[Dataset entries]
┄┄┄┄┄┄┄┄┄┄┄┄┄┄┄┄┄┄┄┄

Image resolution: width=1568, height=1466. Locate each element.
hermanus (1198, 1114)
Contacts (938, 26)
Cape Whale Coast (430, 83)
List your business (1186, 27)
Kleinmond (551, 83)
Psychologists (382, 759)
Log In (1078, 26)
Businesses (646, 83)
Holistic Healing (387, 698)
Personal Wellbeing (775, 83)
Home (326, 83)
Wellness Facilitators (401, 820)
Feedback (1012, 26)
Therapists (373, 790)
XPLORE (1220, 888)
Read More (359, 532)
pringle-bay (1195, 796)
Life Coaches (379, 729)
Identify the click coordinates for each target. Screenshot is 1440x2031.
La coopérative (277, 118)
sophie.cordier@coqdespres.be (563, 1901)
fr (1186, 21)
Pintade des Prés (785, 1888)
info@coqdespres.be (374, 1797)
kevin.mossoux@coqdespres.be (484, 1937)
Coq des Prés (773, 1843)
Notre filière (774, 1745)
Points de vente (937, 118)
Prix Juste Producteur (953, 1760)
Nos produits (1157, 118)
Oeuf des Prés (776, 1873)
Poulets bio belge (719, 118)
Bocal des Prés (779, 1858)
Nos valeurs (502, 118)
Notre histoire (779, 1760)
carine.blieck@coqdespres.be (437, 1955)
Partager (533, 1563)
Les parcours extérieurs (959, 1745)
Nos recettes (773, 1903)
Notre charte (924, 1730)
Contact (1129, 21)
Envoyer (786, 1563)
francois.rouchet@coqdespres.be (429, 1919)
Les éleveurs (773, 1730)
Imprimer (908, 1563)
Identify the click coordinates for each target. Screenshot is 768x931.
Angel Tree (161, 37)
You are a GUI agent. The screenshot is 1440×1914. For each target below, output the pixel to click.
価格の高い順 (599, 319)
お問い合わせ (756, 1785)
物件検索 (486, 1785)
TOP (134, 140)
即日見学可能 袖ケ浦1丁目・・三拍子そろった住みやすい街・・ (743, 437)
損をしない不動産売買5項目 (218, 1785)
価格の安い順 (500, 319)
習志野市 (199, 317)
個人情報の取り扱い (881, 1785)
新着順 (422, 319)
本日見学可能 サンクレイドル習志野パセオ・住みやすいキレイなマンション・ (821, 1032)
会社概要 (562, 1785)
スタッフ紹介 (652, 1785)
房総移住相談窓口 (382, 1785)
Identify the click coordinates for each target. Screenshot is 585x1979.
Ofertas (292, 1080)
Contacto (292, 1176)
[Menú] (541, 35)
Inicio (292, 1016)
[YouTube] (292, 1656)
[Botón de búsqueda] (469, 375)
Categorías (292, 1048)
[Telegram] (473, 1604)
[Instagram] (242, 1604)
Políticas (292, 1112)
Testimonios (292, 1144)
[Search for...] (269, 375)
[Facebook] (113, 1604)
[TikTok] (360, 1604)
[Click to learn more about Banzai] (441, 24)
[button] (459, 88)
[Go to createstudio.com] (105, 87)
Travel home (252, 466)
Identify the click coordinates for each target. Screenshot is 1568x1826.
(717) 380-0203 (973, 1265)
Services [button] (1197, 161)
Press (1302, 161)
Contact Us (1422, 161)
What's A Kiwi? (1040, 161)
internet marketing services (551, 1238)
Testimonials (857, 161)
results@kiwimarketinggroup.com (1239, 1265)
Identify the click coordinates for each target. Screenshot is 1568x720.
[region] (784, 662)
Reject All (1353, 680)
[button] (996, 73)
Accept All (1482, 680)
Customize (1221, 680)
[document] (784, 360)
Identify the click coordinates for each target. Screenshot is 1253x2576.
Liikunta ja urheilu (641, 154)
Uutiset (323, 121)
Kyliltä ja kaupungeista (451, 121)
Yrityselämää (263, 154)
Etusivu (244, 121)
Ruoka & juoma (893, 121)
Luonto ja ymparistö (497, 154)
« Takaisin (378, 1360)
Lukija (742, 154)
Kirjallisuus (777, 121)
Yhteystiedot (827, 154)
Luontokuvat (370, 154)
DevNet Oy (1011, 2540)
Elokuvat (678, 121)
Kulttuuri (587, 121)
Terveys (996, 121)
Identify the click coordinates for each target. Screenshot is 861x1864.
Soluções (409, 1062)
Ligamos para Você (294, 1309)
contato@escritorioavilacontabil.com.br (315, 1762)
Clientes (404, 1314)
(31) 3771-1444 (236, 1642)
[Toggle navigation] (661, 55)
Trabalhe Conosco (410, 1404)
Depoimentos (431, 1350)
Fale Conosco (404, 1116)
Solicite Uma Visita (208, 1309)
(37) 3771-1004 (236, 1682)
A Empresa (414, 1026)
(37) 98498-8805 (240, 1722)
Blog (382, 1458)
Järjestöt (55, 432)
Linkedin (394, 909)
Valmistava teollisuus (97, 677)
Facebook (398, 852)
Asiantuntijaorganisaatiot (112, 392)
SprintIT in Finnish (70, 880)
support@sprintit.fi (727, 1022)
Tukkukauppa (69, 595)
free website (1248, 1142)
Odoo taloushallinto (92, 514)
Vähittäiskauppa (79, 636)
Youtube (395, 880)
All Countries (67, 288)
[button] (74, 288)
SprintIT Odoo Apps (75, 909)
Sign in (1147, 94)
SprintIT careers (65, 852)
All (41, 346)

┄┄┄┄┄┄┄┄┄┄┄┄┄┄┄┄┄┄┄┄

## [Exercise prompt]
Find every line in the rows above that contains the string "target", and copy each of those lines.

## [Solution to the problem]
Identify the click coordinates for each target. Screenshot is 1440x2031.
Identify the click coordinates for each target. Screenshot is 768x931.
You are a GUI agent. The screenshot is 1440×1914. For each target below, output the pixel to click.
Identify the click coordinates for each target. Screenshot is 585x1979.
Identify the click coordinates for each target. Screenshot is 1568x1826.
Identify the click coordinates for each target. Screenshot is 1568x720.
Identify the click coordinates for each target. Screenshot is 1253x2576.
Identify the click coordinates for each target. Screenshot is 861x1864.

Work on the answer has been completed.